Desperate survivors turned to looting shops for basics like food, water and fuel as police looked on, unwilling or unable to intervene. The government was left with little option but to promise it would reimburse owners.
“Record everything taken, inventorize it. We will pay for it all,” said security minister Wiranto.
Indonesian President Joko Widodo visited the region Sunday afternoon, urging a “day and night” effort to save all those who can be saved. But disaster agency spokesman Nugroho indicated sheer power of will may not be enough.
“Communication is limited, heavy machinery is limited... it’s not enough for the numbers of buildings that collapsed,” he said. Still, as dire as the situation in Palu was, it was at least clear. In outlying areas, the fate of thousands is still unknown.
Indonesian Vice President Jusuf Kalla said the final death toll in the more remote regions could be in the “thousands” since many regions have still not been reached.
Indonesia’s Metro TV on Sunday broadcast aerial footage from a coastal community in Donggala, close to the epicenter of the quake.
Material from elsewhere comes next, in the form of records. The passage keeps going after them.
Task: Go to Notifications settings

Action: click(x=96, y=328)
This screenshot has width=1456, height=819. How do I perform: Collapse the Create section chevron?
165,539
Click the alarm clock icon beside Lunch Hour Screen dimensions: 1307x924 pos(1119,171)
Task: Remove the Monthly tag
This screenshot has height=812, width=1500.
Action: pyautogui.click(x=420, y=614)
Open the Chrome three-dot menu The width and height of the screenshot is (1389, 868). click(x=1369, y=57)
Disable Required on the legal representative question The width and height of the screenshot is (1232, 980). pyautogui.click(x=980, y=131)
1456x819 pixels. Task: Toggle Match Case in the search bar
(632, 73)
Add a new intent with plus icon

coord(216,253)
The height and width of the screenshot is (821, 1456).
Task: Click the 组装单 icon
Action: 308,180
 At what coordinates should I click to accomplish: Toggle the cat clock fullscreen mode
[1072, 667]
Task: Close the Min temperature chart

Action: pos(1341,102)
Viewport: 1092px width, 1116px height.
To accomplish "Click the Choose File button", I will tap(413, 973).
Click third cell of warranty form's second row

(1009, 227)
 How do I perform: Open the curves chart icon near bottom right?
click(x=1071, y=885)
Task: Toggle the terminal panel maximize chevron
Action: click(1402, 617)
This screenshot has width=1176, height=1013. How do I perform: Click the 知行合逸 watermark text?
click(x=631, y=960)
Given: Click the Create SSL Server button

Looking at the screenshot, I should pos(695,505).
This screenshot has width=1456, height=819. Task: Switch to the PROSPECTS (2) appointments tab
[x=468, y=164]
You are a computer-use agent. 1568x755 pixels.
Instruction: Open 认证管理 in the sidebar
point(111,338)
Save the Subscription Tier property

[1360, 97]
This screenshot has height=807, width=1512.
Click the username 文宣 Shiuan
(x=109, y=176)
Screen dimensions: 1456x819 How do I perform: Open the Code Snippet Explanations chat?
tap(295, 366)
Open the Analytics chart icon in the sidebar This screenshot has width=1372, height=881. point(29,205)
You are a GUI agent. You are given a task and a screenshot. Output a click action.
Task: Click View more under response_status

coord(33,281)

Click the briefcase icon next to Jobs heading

Some waterfront homes appeared crushed but a resident said most people fled to higher ground after the quake struck.
“When it shook really hard, we all ran up into the hills,” a man identified as Iswan told the TV.
Satellite imagery provided by regional relief teams showed severe damage at some of the area’s major ports, with large ships tossed on land, quays and bridges trashed and shipping containers thrown around. A double-arched yellow bridge had collapsed, its ribs twisted as cars bobbed in the water below.
A key access road had been badly damaged and was partially blocked by landslides.
The initial quake struck as evening prayers were about to begin in the world’s biggest Muslim majority country on the holiest day of the week.